Five arrested suspects have admitted to their involvement in a suicide car attack late last month in central Beijing, China's official Xinhua News Agency reported Thursday.
In a commentary criticizing the United States and Western media for casting doubt on China's announcement of the Oct. 28 incident as a terrorist attack, Xinhua also said the five admitted to "all evidence" that it was "a carefully planned, organized and premeditated act of terrorism."
Chinese authorities believe the five and the three people who died in a sport-utility vehicle that burst into flames after plowing into bystanders almost in front of a huge portrait of Mao Zedong, founder of Communist China, just across from Tiananmen Square, are linked to a movement seeking to establish an independent, self-governing East Turkestan in the Xinjiang Uyghur Autonomous Region.
Chinese police said the three set gasoline alight in the SUV after the crash in which two tourists were killed and 40 others were injured.

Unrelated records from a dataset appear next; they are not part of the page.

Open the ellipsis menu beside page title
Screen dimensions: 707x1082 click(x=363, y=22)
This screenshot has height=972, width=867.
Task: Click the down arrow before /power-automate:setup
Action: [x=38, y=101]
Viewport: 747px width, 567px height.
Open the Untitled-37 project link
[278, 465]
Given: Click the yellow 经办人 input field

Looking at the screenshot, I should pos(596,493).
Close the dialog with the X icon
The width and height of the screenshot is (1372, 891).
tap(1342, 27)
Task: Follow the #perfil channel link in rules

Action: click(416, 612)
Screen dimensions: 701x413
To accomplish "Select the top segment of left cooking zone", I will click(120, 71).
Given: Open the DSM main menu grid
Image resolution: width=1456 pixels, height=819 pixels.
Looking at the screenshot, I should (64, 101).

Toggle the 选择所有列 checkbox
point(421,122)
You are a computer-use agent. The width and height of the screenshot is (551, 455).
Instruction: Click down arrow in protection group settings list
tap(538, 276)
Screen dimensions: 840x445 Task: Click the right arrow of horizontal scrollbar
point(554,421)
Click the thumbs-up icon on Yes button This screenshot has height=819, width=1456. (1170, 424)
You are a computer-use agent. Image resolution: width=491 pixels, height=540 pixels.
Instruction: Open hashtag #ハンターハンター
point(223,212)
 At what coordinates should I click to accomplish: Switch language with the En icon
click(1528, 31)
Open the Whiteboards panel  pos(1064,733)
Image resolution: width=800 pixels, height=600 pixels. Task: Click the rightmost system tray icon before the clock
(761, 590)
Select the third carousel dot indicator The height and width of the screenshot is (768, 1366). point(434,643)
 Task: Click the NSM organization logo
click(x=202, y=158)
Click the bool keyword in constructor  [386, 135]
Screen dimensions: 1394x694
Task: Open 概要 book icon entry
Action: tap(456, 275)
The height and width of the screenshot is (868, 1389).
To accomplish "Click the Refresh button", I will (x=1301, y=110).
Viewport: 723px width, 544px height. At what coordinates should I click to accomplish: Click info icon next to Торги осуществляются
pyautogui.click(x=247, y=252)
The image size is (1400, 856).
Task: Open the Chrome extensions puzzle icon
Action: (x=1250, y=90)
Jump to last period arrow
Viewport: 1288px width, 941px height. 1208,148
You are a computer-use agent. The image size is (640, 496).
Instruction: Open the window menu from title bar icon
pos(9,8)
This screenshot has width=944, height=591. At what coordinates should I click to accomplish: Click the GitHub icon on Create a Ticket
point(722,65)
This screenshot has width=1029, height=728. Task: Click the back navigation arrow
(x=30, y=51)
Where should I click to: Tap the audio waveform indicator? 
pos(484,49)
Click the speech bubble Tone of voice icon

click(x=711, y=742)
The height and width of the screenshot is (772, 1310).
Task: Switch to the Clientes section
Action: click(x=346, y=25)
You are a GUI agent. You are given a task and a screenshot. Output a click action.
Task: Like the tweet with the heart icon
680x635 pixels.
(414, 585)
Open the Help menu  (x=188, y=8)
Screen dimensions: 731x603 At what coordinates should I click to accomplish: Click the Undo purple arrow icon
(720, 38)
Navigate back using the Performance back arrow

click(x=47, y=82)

The police also said they have found such items as a device full of gasoline – even after the incident –two knives, steel bars and a flag with "extremist religious content" in the trio's vehicle.
Without providing further details of the incident such as why the flag was found in the totally burned car, the authorities have quickly determined it was a terrorist attack.
The commentary of the state media defended China's position, saying, "It is difficult to conclude that the incident – indiscriminately targeting innocent civilians under the international spotlight – was anything other than a terrorist attack."